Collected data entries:
-------

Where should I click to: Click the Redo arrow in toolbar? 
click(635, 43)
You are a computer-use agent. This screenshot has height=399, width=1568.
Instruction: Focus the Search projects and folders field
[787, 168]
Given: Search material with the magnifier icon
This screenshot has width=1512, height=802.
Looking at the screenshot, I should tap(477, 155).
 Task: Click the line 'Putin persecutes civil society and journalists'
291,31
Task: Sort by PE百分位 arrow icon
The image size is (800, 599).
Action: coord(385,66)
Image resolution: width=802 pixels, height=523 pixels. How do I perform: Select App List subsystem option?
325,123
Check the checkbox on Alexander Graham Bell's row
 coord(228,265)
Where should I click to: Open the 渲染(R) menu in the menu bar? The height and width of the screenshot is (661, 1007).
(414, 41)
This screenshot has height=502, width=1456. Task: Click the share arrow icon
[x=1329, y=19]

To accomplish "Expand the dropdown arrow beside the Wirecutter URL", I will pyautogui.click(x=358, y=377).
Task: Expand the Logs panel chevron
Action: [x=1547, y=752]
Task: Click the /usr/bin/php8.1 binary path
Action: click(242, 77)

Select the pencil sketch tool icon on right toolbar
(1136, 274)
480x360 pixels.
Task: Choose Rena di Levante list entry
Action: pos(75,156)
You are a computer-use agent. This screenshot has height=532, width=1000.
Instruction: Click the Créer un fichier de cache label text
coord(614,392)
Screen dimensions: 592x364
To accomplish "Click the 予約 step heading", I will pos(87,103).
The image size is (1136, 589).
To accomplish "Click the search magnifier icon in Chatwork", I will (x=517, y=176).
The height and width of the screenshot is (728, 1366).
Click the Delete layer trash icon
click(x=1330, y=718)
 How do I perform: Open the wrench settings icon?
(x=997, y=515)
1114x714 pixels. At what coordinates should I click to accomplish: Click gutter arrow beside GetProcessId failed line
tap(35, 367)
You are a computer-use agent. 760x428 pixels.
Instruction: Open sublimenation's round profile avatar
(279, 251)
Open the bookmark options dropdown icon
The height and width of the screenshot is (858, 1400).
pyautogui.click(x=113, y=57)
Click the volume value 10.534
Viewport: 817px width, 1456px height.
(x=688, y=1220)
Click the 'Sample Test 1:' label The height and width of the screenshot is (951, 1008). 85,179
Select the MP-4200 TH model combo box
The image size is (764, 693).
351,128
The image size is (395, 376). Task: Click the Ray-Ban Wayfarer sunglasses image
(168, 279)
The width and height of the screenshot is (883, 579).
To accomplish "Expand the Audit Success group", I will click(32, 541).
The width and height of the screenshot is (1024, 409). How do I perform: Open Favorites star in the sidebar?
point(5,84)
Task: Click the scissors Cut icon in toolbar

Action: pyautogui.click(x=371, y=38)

-------

--- What is being asked ---
The answer is every entry, copied word for word.

--- Answer for the task ---
Where should I click to: Click the Redo arrow in toolbar? 
click(635, 43)
You are a computer-use agent. This screenshot has height=399, width=1568.
Instruction: Focus the Search projects and folders field
[787, 168]
Given: Search material with the magnifier icon
This screenshot has width=1512, height=802.
Looking at the screenshot, I should tap(477, 155).
 Task: Click the line 'Putin persecutes civil society and journalists'
291,31
Task: Sort by PE百分位 arrow icon
The image size is (800, 599).
Action: coord(385,66)
Image resolution: width=802 pixels, height=523 pixels. How do I perform: Select App List subsystem option?
325,123
Check the checkbox on Alexander Graham Bell's row
 coord(228,265)
Where should I click to: Open the 渲染(R) menu in the menu bar? The height and width of the screenshot is (661, 1007).
(414, 41)
This screenshot has height=502, width=1456. Task: Click the share arrow icon
[x=1329, y=19]

To accomplish "Expand the dropdown arrow beside the Wirecutter URL", I will pyautogui.click(x=358, y=377).
Task: Expand the Logs panel chevron
Action: [x=1547, y=752]
Task: Click the /usr/bin/php8.1 binary path
Action: click(242, 77)

Select the pencil sketch tool icon on right toolbar
(1136, 274)
480x360 pixels.
Task: Choose Rena di Levante list entry
Action: pos(75,156)
You are a computer-use agent. This screenshot has height=532, width=1000.
Instruction: Click the Créer un fichier de cache label text
coord(614,392)
Screen dimensions: 592x364
To accomplish "Click the 予約 step heading", I will pos(87,103).
The image size is (1136, 589).
To accomplish "Click the search magnifier icon in Chatwork", I will (x=517, y=176).
The height and width of the screenshot is (728, 1366).
Click the Delete layer trash icon
click(x=1330, y=718)
 How do I perform: Open the wrench settings icon?
(x=997, y=515)
1114x714 pixels. At what coordinates should I click to accomplish: Click gutter arrow beside GetProcessId failed line
tap(35, 367)
You are a computer-use agent. 760x428 pixels.
Instruction: Open sublimenation's round profile avatar
(279, 251)
Open the bookmark options dropdown icon
The height and width of the screenshot is (858, 1400).
pyautogui.click(x=113, y=57)
Click the volume value 10.534
Viewport: 817px width, 1456px height.
(x=688, y=1220)
Click the 'Sample Test 1:' label The height and width of the screenshot is (951, 1008). 85,179
Select the MP-4200 TH model combo box
The image size is (764, 693).
351,128
The image size is (395, 376). Task: Click the Ray-Ban Wayfarer sunglasses image
(168, 279)
The width and height of the screenshot is (883, 579).
To accomplish "Expand the Audit Success group", I will click(32, 541).
The width and height of the screenshot is (1024, 409). How do I perform: Open Favorites star in the sidebar?
point(5,84)
Task: Click the scissors Cut icon in toolbar

Action: pyautogui.click(x=371, y=38)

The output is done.